La caccia | Trasmessa il: 02/11/2001



Uno sta all’estero qualche tempo, poi torna e si guarda in giro per vedere che cosa è cambiato.  A prima vista, non è cambiato un granché.  La solita gente in giro, i soliti manifesti di Berlusconi.  Poi, mentre riflette sul fatto che quel Berlusconi in maglione con la faccia vissuta è, tutto sommato, più simpatico di quello, stiratissimo, che campeggiava sui muri prima di capodanno, si accorge che, qua e là, e nelle debite proporzioni quantitative, si vedono anche dei manifesti di Rutelli.   Degli eleganti manifesti a base cromatica verde, in cui si spiega che loro – i rutelliani, suppongo – hanno sempre difeso l’ambiente e che da lui dipende il nostro futuro.

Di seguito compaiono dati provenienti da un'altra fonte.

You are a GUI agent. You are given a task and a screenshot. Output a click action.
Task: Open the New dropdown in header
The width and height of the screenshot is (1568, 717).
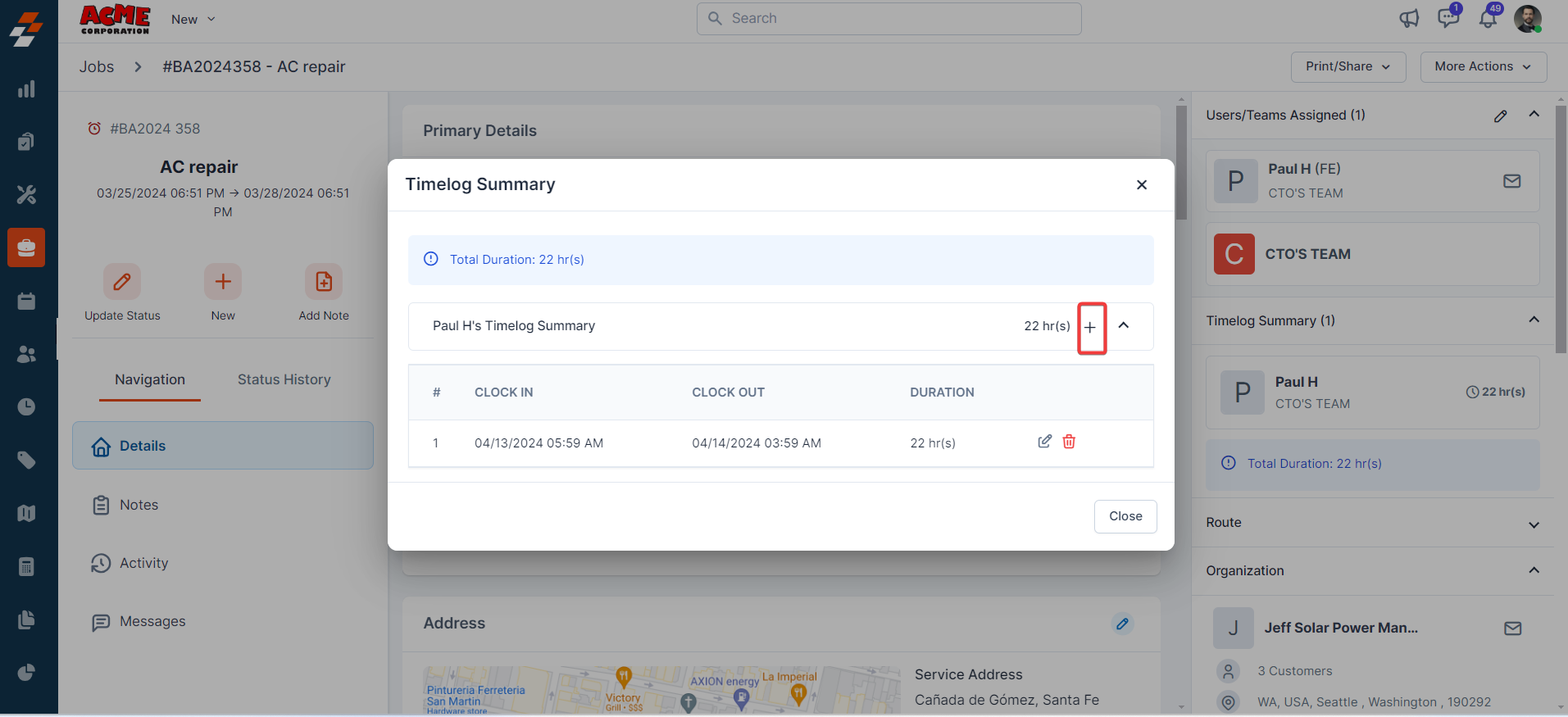point(193,19)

        Bah.  Che dalla difesa dell’ambiente dipenda il nostro futuro è un’affermazione su cui, tutto sommato, è difficile non concordare (anche se, naturalmente, si potrebbe sostenere con pari credibilità che è dal futuro che ci costruiremo che dipenderà l’ambiente).  Ma quel che impedisce, comunque, di sottoscrivere toto corde l’affermazione è la presenza di quel pronome, di quel “lui” che, nel corretto uso italiano, non può riferirsi all’ambiente, potendosi applicare, come si leggeva nelle vecchie grammatiche, solo ai soggetti animati.  E da quale soggetto animato dipenderà mai il nostro futuro?  Da Rutelli?  Difficile.  Se i seguaci di Berlusconi sono disposti ad attribuire ogni possibile bene a venire all’attività salvifica del loro leader, noi, che ci gioviamo di una cultura diversa, preferiremmo dipendere, per il nostro futuro, soprattutto da noi stessi.
        Mi dicono che il problema è già stato posto e superato.  Una banale questione grammaticale.  Ma forse meno banale è la questione che pongono quegli altri manifesti del nostro, quelli con cui il sindaco del Giubileo ci garantisce, tra l’altro, più sicurezza e “una giustizia più giusta”.  Due bellissime cose, naturalmente, perché di sicurezza non ce n’è mai abbastanza e di una magistratura in grado di fare giustizia senza che sia necessario, ogni volta, usare le virgolette si sente davvero bisogno, ma due cose che, senza le opportune precisazioni, ricordano molto gli slogan dell’altra parte.  Chi erano quelli che, fino a ieri, si lamentavano per il dilagare della delinquenza e attaccavano caparbiamente una gestione delle cose giudiziarie sentita come persecutoria nei loro riguardi?  Se il problema esiste per tutti, le soluzioni proposte dovrebbero essere diverse.  E non si vede proprio traccia, in questo inizio ufficiale della campagna elettorale, di qualsivoglia diversità.
        Sì, d’accordo, ribattono i manifesti del primo partito della sinistra, ma il nostro, non dimentichiamocene, è il “polo positivo”.   Che sarà vero, figuriamoci, ma significa anche accettare e far propria una strutturazione degli schieramenti politici proposta, a suo tempo, proprio dall’avversario.  Fu Berlusconi, nel ’94, che, non potendo sostenere che le organizzazioni che lo sostenevano formavano una coalizione, o  un’alleanza, perché all’epoca la Lega era fieramente antifascista e AN era rigidamente votata all’ideale unitario, decise, con brillante improvvisazione semantica, che costituivano un polo.  Il che, essendo un polo, nell’uso metaforico invalso, qualcosa attorno a cui ci si organizza o ci si definisce, voleva dire che si trattava di un insieme di forze eterogenee che avevano in comune soltanto il fatto di appoggiare lui.  E la sinistra, che pure avrebbe qualche argomento per definirsi in termini ideali e programmatici, deve proprio ridursi a un polo ruotante attorno a un leader carismatico?  E chi mai glielo fa fare?
        Sarò il solito pessimista, ma da queste prime contrapposizioni a specchio non mi sembra di poter inferire niente di buono.